'His Christmas joke sealed my Supreme Court confirmation!': Justice Kagan pays tribute to Graham

Justice Elena Kagan honored late Sen. Lindsey Graham (R-S.C.) on Tuesday, remembering the South Carolina Republican as a “vivid” personality who helped secure her confirmation to the Supreme Court. Graham died suddenly on Saturday night after a “brief and sudden” illness that was determined to be an aortic dissection. He was 71 years old. The senator was one of five Republicans who voted for Kagan, a liberal nominated by former President Obama, to join the high court in 2010. “I’ll just say that I didn’t get many Republican votes when I was confirmed to the Supreme Court, and that’s the usual state of things today,” Kagan said, after offering the court’s condolences to Graham’s family. “And one would not expect such a cross party, if you will, vote, certainly from somebody from a deep red or deep blue state, and yet Senator Graham voted for me,” she added.
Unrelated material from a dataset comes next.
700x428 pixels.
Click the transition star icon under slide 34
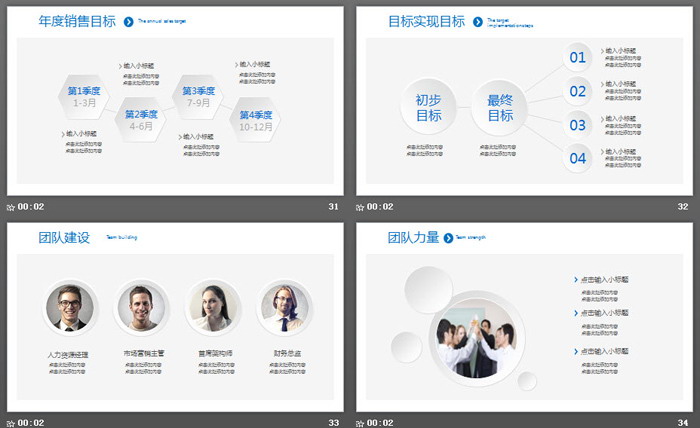[x=361, y=423]
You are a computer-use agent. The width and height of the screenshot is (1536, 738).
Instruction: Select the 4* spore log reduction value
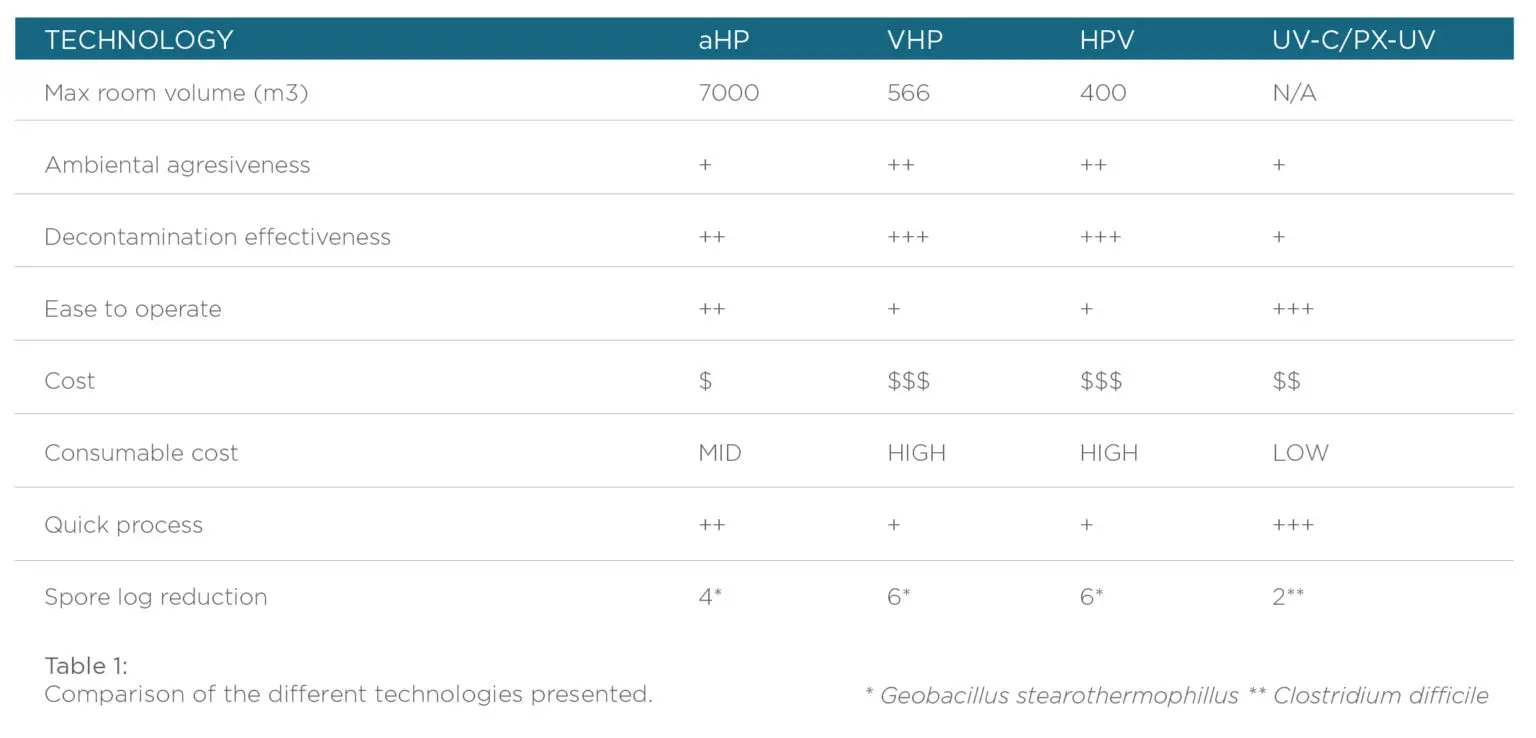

The justice, who is Jewish, recalled a “funny” moment during her confirmation hearing in which Graham asked her where she was on Christmas. “I think Al Franken said he was the funniest man in the Senate,” Kagan said. “But what I remember about that hearing was that somehow Senator Graham made me look funny, which is a harder thing entirely, by asking me what I had done on Christmas the following year.”